Lyon a un atout que beau­coup de villes nous envient, sur lequel nous n’avons pas encore travaillé jusque là, c’est l’eau. C’est un facteur d’at­trac­ti­vité natu­rel. On s’en est rappro­ché avec les berges et les quais qui sont des chan­tiers magni­fiques. Mais il faudrait qu’on aille plus loin et qu’on arrive dessus. Quand vous regar­dez la ville depuis les airs, vous voyez un grand canal, qui couvre tout l’hy­per-centre de la ville. Nous pour­rions ainsi avoir un système de desserte qui pour­rait couvrir tout le centre de Lyon, de l’Île Barbe à la Cité inter­na­tio­nale.

« La ville est mûre pour des navettes fluviales » 

Il s’agi­rait donc de déve­lop­per davan­tage la mise en place du Vapo­retto ?

Le Vapo­retto a été une bonne expé­ri­men­ta­tion, on a vu que les Lyon­nais étaient prêts pour ça. Notre idée, ce n’est pas de concur­ren­cer les TCL ou dire que ce service sera plus effi­cace qu’un bus ou qu’un métro. Mais qu’on soit touriste ou lyon­nais, on peut avoir envie de voya­ger autre­ment. On n’est pas obligé de prendre le plus court. On peut prendre 10/20 minutes de plus pour faire son trajet au grand air, sur voie d’eau, avec une très belle vue. Cette propo­si­tion se retrouve dans les programmes de certains candi­dats aux prochaines élec­tions. Je pense que la ville est mûre pour ces navettes fluviales. Elles donne­ront une image nouvelle de la ville en terme de tourisme vert et durable.

La ville a obtenu le titre de Capi­tale Euro­péenne du Smart Tourisme. En quoi est-ce une prio­rité aujourd’­hui de déve­lop­per ce tourisme vert à Lyon ?
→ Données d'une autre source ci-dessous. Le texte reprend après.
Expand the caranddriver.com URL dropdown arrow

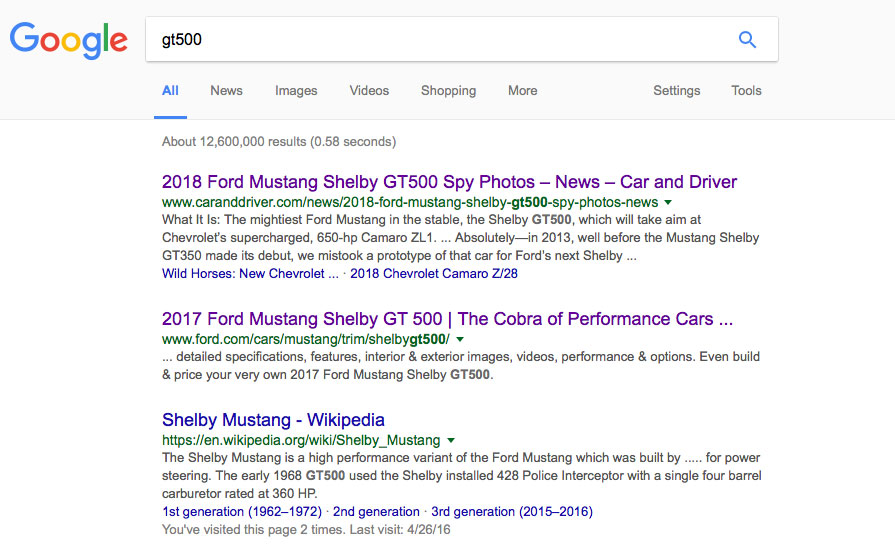tap(668, 203)
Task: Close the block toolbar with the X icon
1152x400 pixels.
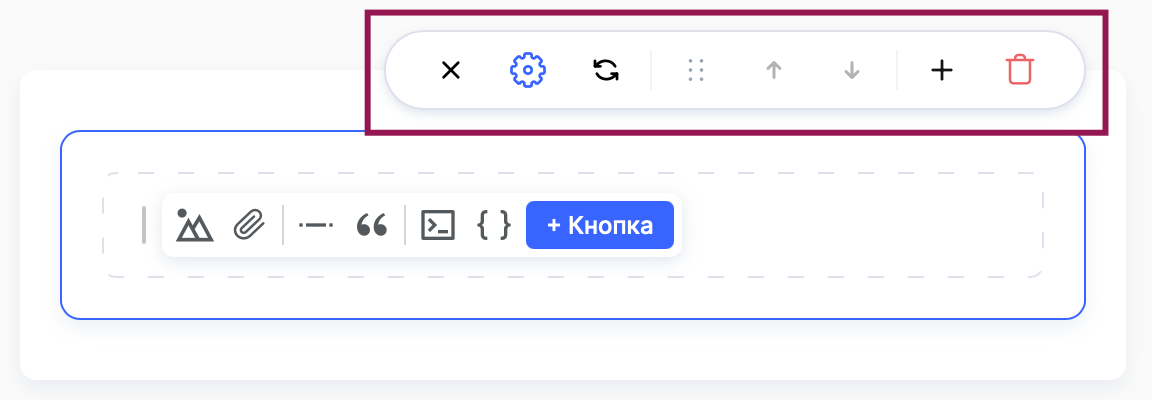Action: pos(451,70)
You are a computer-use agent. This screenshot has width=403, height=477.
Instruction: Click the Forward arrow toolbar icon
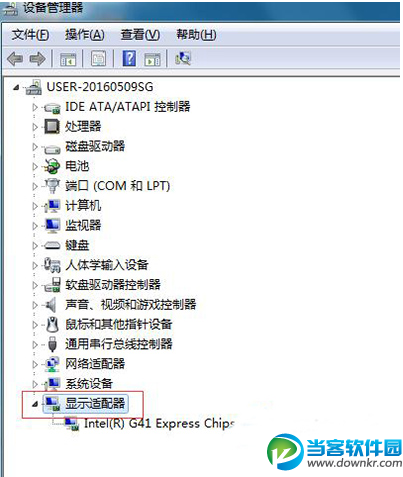pos(37,59)
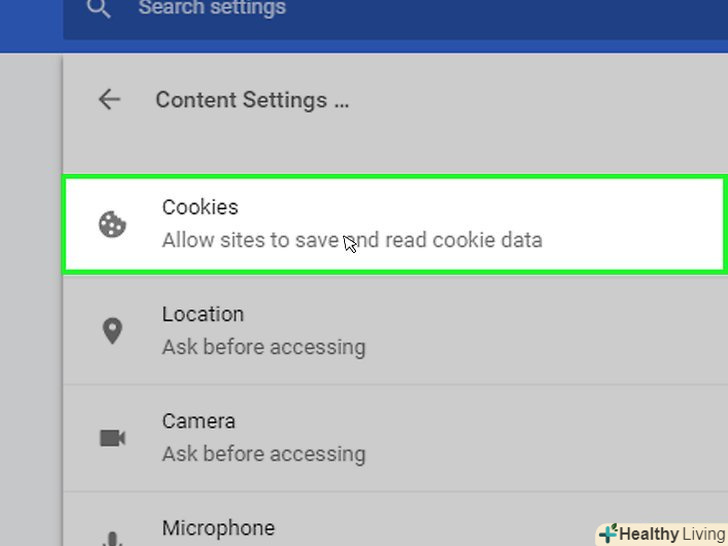Image resolution: width=728 pixels, height=546 pixels.
Task: Click 'Ask before accessing' under Location
Action: pyautogui.click(x=264, y=347)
Quand on parle de tourisme durable, Lyon n’est pas la première ville à laquelle on pense. Mais on a décidé de se confron­ter aux autres villes euro­péennes. On était face à quarante autre métro­poles et on a gagné. Pour nous, ça n’a pas été un prix, une recon­nais­sance mais un déclen­cheur. Ça nous a permis de comprendre qu’on n’était pas si nuls dans ce domaine et ça nous donne envie d’al­ler plus loin, de faire plus ces dix prochaines années.